— Begin Excerpted text —

Energy

Transmission Is The Key To Achieving Climate Goals

Saying that “much has been said and written” about EPA’s Clean Power Plan is an epic understatement.  More than 1.6 million individuals, organizations, and businesses weighed in before the public comment period ended last Monday.  Unfortunately, this avalanche of input – like the proposed rule itself – paid almost no attention to arguably the most well-established and cost-effective approach to reducing electric sector carbon emissions: expanding and upgrading high voltage transmission.

Scientists agree that avoiding catastrophic impacts from climate change will require slashing greenhouse gas emissions by 80 percent or more by 2050, far beyond the 30 percent by 2030 goal in the proposed rule.  EPA wisely recognizes that a problem of this magnitude will require states to use multiple strategies, collected under four “building blocks”: (1) making power plants more efficient; (2) using cleaner power plants more than dirty ones; (3) substituting zero-carbon generation (e.g. wind and solar) for fossil fuel plants; and (4) using energy more efficiently.   All of these actions – from power plant to customer – help reduce carbon emissions because the electricity system is “highly interconnected” and supply and demand are “fungible” over large regions.  Without this flexibility and efficiency, achieving carbon emissions goals in a timely manner would likely be prohibitively expensive and/or technically infeasible.

America’s transmission network is remarkable – the National Academy of Engineering recently ranked it as the 20th century’s greatest engineering achievement[1] – but it’s far from perfect, and improving it would certainly make meeting carbon goals much easier. America has enough wind and solar to accomplish this many times over, but the best resources are concentrated in very sunny and very windy places far from where most people prefer to live.  Our transmission network, built piecemeal over decades around cities and towns and the power plants that serve them, is ill-suited for the renewable-powered system we need for the future.  It doesn’t reach the best resources, and it’s too fragmented to share and balance variable and diverse renewables over large regions.

— End Excerpted text —

Please continue the article on transmission and climate goals, picking up after its final sentence.

— Begin Record extracts —

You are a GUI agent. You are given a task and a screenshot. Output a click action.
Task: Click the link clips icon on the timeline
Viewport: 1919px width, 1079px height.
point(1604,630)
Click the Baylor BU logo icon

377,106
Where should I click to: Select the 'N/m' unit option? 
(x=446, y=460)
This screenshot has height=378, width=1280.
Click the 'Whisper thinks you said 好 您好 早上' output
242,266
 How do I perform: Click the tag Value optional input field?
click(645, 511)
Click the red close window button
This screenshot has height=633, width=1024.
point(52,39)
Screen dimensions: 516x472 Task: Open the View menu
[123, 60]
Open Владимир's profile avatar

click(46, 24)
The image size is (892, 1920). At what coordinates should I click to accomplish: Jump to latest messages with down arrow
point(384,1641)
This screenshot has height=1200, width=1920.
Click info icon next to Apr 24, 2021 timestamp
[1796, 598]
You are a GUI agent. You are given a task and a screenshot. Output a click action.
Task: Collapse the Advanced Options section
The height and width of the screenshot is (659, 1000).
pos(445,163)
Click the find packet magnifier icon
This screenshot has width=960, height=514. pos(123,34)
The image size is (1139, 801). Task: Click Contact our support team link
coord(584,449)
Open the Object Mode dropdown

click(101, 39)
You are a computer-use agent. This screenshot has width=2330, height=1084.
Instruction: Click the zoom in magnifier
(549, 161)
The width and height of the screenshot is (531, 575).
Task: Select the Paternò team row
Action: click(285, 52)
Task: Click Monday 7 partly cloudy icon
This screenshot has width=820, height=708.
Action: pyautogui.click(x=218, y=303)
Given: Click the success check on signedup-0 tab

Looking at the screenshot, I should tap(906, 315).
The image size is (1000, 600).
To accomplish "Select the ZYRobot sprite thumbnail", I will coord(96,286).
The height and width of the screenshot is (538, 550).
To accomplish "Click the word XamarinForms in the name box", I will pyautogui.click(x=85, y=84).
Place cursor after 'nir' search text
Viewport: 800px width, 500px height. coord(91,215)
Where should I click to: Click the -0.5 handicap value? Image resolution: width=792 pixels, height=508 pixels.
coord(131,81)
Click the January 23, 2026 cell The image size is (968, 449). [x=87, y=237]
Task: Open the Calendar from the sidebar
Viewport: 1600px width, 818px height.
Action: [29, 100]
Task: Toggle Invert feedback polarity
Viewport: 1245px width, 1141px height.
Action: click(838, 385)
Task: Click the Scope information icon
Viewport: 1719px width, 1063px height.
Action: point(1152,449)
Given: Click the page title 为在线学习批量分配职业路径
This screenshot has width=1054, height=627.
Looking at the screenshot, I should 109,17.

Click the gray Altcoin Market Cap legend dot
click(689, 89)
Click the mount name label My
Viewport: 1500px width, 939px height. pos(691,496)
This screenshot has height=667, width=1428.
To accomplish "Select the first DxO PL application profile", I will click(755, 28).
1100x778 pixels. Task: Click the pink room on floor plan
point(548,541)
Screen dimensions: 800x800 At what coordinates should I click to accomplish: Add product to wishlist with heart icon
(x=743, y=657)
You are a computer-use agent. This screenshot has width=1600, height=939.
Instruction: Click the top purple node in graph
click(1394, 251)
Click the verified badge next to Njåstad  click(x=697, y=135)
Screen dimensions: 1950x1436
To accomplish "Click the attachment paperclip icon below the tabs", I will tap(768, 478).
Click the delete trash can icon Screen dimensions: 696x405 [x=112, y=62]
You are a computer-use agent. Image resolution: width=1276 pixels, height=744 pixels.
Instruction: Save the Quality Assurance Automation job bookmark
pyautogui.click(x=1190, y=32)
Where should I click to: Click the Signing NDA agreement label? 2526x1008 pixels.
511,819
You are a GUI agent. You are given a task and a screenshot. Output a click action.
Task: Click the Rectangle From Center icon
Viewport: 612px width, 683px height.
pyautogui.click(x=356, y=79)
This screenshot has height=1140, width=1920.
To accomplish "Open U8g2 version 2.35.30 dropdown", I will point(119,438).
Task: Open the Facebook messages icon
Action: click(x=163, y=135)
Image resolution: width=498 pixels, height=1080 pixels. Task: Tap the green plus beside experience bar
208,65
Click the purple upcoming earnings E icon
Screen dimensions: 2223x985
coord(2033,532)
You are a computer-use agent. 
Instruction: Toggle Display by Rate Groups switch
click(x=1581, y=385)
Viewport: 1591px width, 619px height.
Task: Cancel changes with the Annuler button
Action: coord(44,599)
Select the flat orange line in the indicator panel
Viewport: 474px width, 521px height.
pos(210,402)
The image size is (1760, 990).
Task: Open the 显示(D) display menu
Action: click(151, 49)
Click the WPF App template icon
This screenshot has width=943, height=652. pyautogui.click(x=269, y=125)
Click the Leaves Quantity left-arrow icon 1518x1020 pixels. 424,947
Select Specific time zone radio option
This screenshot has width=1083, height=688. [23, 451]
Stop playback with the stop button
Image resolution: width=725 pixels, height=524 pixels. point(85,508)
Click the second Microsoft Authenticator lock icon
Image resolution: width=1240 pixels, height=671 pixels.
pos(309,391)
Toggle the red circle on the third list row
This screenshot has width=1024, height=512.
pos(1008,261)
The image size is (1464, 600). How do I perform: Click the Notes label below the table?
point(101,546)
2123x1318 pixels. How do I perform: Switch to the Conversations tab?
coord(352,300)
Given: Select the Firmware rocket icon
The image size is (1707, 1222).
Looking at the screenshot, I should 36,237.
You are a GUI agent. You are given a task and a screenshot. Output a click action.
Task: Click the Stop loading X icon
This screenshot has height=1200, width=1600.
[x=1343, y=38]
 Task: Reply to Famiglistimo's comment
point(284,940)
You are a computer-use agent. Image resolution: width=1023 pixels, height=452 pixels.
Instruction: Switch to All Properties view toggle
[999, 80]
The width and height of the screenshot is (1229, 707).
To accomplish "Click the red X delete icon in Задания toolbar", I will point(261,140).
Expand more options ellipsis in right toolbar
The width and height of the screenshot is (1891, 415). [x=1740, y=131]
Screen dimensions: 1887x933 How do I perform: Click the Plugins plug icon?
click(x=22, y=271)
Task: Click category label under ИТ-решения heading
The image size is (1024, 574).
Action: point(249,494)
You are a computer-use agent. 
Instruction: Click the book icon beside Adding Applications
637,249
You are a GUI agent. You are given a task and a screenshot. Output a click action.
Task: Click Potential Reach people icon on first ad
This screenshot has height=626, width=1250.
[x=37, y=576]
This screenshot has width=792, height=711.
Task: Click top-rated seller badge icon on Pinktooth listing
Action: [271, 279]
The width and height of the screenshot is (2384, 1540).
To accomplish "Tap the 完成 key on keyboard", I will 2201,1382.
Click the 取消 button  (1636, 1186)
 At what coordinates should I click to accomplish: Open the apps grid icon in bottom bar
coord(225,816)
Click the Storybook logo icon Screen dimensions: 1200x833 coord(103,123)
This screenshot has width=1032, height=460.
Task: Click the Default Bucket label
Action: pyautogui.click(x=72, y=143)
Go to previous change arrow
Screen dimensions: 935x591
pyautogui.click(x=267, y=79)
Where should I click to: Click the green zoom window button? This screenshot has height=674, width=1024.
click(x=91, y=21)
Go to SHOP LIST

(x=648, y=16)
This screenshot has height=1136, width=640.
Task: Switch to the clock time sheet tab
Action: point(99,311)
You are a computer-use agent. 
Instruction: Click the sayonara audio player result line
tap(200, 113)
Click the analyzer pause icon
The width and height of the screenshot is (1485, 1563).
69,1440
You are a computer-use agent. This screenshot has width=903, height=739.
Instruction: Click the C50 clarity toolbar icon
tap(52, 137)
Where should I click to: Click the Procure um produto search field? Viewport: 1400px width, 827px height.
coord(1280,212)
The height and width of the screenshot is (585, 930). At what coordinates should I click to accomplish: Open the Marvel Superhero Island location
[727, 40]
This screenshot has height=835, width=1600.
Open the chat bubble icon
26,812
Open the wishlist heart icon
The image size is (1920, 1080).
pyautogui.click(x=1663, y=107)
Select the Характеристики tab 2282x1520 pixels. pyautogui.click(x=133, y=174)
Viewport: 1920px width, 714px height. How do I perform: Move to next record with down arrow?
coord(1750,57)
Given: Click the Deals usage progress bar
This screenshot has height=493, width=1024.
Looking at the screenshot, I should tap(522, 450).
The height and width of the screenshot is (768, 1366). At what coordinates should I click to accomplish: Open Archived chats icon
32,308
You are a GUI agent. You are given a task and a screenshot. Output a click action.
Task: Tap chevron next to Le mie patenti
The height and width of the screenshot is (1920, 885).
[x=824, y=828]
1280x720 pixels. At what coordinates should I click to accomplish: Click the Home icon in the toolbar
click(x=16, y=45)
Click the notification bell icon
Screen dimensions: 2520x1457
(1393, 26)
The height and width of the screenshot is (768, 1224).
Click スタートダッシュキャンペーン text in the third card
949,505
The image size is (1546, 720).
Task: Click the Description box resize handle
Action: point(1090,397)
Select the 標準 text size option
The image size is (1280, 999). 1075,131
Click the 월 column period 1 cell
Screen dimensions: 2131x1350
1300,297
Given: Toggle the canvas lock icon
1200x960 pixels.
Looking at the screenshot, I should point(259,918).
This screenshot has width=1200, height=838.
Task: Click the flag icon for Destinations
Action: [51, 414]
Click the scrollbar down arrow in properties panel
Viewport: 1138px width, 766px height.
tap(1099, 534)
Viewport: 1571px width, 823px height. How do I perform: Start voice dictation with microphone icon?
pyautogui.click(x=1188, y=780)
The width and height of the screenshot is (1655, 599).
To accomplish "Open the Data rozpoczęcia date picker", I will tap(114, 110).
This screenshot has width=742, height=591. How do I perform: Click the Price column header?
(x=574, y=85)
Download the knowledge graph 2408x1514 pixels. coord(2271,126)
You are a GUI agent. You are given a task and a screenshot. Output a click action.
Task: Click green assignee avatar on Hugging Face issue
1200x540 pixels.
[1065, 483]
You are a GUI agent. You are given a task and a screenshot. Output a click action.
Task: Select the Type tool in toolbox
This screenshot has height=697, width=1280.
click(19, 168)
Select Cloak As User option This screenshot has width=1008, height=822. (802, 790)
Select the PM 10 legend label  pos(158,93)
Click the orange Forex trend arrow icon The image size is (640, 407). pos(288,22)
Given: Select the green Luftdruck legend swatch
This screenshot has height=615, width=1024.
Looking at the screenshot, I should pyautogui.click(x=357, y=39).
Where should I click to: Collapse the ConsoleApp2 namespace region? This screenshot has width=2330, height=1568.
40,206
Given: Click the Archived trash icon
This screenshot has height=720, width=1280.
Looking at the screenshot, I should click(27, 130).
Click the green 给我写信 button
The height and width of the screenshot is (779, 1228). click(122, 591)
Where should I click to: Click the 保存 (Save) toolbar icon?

— End Record extracts —

Exercise output
What renewable and conventional generation do have in common is economies of scale.  Utility-scale solar photovoltaic (PV) systems cost $1.69 per watt – less than half the $3.74 per watt for residential systems.[2]  Small scale wind turbines (100 kW or less) cost more than four times as much per unit of installed capacity as larger ones.[3]

The enormous economic advantage of large scale renewable facilities in prime locations is a primary reason why states are using “transmission first” strategies to achieve renewable energy goals.  States also know that transmission projects take much longer to design, permit, and build than wind and solar plants: ten years or more versus about two years.  Speeding up transmission expansions and upgrades is usually the best way to deploy inexpensive renewable resources quickly and at scale.  Texas identified Competitive Renewable Energy Zones (CREZ), the best areas for wind generation, and built 3,600 circuit miles of new and upgraded transmission lines to deliver the energy to consumers.[4]   The CREZ lines catapulted Texas to number one in installed wind capacity with 12,976 MW – more than twice as much as California (5,832 MW) in second place, and more than one fifth of the U.S. total (62,300).[5]  California, home to about half of the nation’s solar PV capacity, established its Renewable Energy Transmission Initiative to identify more than $15.7 billion in transmission projects needed to meet the state’s ambitious renewable portfolio standard (33 percent by 2020).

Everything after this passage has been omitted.